GoogleSheetsWriteOperator

Write data to a spreadsheet.

from airflow_provider_google_sheets.operators.write import GoogleSheetsWriteOperator

# Overwrite with list[dict]
write = GoogleSheetsWriteOperator(
    task_id="write_sheets",
    spreadsheet_id="your-spreadsheet-id",
    sheet_name="Output",
    write_mode="overwrite",
    data=[{"date": "2024-01-01", "value": 100}],
)

# Append rows
append = GoogleSheetsWriteOperator(
    task_id="append_sheets",
    spreadsheet_id="your-spreadsheet-id",
    write_mode="append",
    data=[{"event": "login", "user": "alice"}],
)

# Merge by key
merge = GoogleSheetsWriteOperator(
    task_id="merge",
    spreadsheet_id="your-spreadsheet-id",
    write_mode="merge",  # "smart_merge" is accepted as an alias
    merge_key="date",
    data=[
        {"date": "2024-01-01", "value": 110},  # update existing
        {"date": "2024-01-03", "value": 200},  # append new
    ],
)

# Table starting at a non-default cell (e.g. C3)
# Headers are written to C3 on first run; key column is resolved relative to C
merge_offset = GoogleSheetsWriteOperator(
    task_id="merge_offset",
    spreadsheet_id="your-spreadsheet-id",
    sheet_name="Report",
    write_mode="merge",
    merge_key="date",
    table_start="C3",   # table header lives at C3
    data=[{"date": "2024-01-01", "revenue": 110}],
)

Parameters:

Parameter Type Default Description
gcp_conn_id str "google_cloud_default" Airflow Connection ID
spreadsheet_id str Spreadsheet ID
sheet_name str None Sheet name
cell_range str None Target A1 range (overwrite mode)
write_mode str "overwrite" "overwrite", "append", "merge" (alias: "smart_merge")
clear_mode str "sheet" Overwrite clearing strategy: "sheet" clears entire sheet and trims extra rows; "range" clears only data columns
data Any None Data: list[list], list[dict], or file path
data_xcom_task_id str None Pull data from this task's XCom
data_xcom_key str "return_value" XCom key
has_headers bool True Data contains headers
write_headers bool True Write header row.
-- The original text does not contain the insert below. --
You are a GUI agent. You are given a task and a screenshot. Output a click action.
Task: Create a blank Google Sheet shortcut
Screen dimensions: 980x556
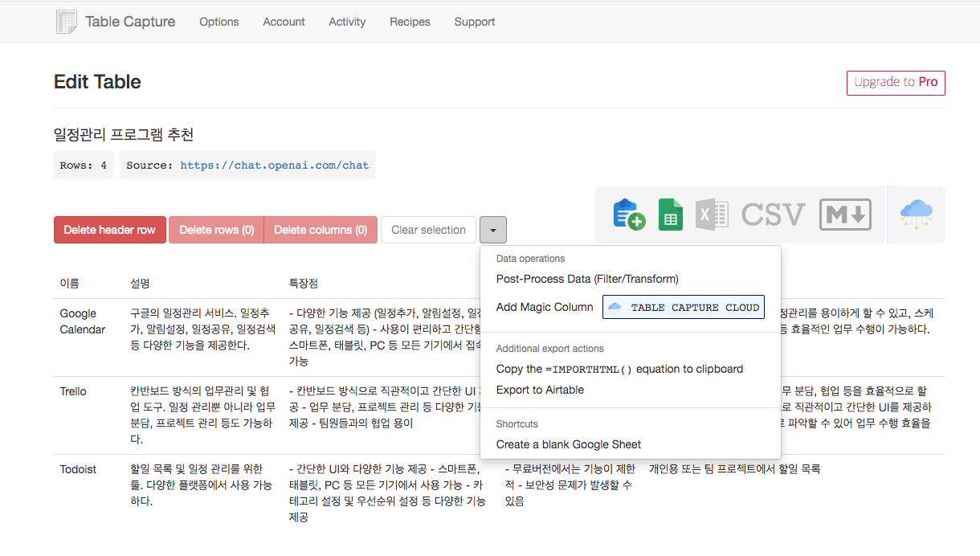pyautogui.click(x=569, y=444)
In append/merge modes, headers are written automatically when the sheet is empty
schema dict None Schema for formatting values
batch_size int 1000 Rows per API request
pause_between_batches float 1.0 Seconds between batches
merge_key str None Key column for merge mode
table_start str "A1" Top-left cell of the table (e.g. "C3"). Used by append and merge to locate the header and resolve column positions. Defaults to "A1"
create_sheet_if_missing bool False When True, create the target sheet if it does not exist. Safe to use with parallel tasks — concurrent creation attempts are handled gracefully
partition_by str None Column name to filter data by before writing. Only rows where the column value matches partition_value are written
partition_value str None Value to match against partition_by column. Required when partition_by is set
column_mapping dict None Rename headers before writing: {"source_col": "Sheet Header"}. Applied after all filtering — merge_key, partition_by, and schema always reference the original column names from the input data

Data input formats:

  • list[dict] — headers auto-detected from keys
  • list[list] — raw rows (set has_headers=True if first row is header)
  • str — file path (.csv files read as CSV; all other extensions read as JSONL by default)
  • XCom — set data_xcom_task_id

File format is auto-detected by extension: .csv → CSV, everything else → JSONL. To read a JSON array file, pass source_type="json" to normalize_input_data() or write data as JSONL instead.

Merge Algorithm

Merge reads the key column from the sheet, compares with incoming data, and generates minimal operations:

  1. Read the key column to build an index {key_value: [row_numbers]}
  2. Delete all existing rows for each key present in incoming data (bottom-up to avoid index shifts)
  3. Append all incoming rows via values.append
  4. Clear inherited formatting on the new rows via repeatCell

GoogleSheetsCreateSpreadsheetOperator

from airflow_provider_google_sheets.operators.manage import GoogleSheetsCreateSpreadsheetOperator

create = GoogleSheetsCreateSpreadsheetOperator(
    task_id="create_spreadsheet",
    title="Monthly Report",
    sheet_titles=["Summary", "Details"],
)
# Returns spreadsheet_id via XCom

GoogleSheetsCreateSheetOperator

from airflow_provider_google_sheets.operators.manage import GoogleSheetsCreateSheetOperator

add_sheet = GoogleSheetsCreateSheetOperator(
    task_id="add_sheet",
    spreadsheet_id="your-spreadsheet-id",
    sheet_title="NewSheet",
)

GoogleSheetsListSheetsOperator

List sheet (tab) names of a spreadsheet with optional filtering. Returns list[str], compatible with Airflow dynamic task mapping.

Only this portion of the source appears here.